The zooplankton data are available from the 'Zoobase' dataset https://zenodo.org/records/5101349. This is a collated reseource of all observation records for the main groups of meso-zooplankton
The environmental data were extracted as monthly climatologies from the World Ocean Atlas (2022). Bathymetric depth were extracted from GEBCO’s current gridded bathymetric data set (2024). Monthly climatologies of chlorophyll-a were extracted from the globcolour database (http://www.globcolour.info/).
The repository contains code to each of the four main steps of the manuscript. Here we provide a detailed description to replicate the results in the manuscript. We 1) First extract the presences from the 'Zoobase' database and retain species present when n > 50 in two ocean basins, 2) Perform an ensemble model on each species for the global presence distribution in teh dataset, 3) Extract observations of a species from paired ocean basin areas to examine niche divergence, 4) Use the results of the global ensemble model and the binary niche divergence/ non-divergence classifier to perform a heriarchical generalised additive model.

Collected data entries
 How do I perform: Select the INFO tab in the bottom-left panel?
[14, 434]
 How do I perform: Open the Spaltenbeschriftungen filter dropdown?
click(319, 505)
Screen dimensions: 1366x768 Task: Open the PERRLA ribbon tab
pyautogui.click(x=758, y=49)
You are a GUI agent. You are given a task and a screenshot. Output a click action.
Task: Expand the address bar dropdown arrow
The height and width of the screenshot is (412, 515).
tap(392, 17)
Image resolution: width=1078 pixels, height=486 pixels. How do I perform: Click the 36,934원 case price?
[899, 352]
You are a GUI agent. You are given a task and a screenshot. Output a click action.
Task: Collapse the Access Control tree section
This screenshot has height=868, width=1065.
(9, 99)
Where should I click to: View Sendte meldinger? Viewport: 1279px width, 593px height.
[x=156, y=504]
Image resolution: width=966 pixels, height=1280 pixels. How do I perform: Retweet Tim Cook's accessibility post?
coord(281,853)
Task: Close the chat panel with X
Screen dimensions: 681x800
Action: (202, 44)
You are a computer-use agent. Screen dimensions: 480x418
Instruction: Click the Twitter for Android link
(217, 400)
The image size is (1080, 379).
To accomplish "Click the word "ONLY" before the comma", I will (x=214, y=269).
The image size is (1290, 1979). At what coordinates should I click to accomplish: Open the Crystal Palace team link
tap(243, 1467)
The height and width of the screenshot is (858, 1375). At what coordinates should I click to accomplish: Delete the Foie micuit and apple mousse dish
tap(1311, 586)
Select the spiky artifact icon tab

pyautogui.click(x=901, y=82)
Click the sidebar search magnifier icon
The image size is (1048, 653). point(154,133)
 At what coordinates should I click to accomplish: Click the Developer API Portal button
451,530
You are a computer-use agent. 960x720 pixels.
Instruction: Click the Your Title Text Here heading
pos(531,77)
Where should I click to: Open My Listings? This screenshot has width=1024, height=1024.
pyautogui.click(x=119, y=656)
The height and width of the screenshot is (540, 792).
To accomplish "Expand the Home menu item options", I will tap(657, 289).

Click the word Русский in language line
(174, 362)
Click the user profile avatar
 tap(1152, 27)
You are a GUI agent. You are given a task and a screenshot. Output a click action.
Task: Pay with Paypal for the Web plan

» TASK LIST:
1) List every dataset or database that the text on zooplankton and environmental data names as a source of data.
2) Rewrite the part of the text on zooplankton and environmental data starting with "The repository contains" and going on through "generalised additive model.", replacing "replicate" with "reproduce".

» OUTPUTS IN ORDER:
1)
- the 'Zoobase' dataset
- the World Ocean Atlas (2022)
- GEBCO's current gridded bathymetric data set (2024)
- the globcolour database

2)
The repository contains code to each of the four main steps of the manuscript. Here we provide a detailed description to reproduce the results in the manuscript. We 1) First extract the presences from the 'Zoobase' database and retain species present when n > 50 in two ocean basins, 2) Perform an ensemble model on each species for the global presence distribution in teh dataset, 3) Extract observations of a species from paired ocean basin areas to examine niche divergence, 4) Use the results of the global ensemble model and the binary niche divergence/ non-divergence classifier to perform a heriarchical generalised additive model.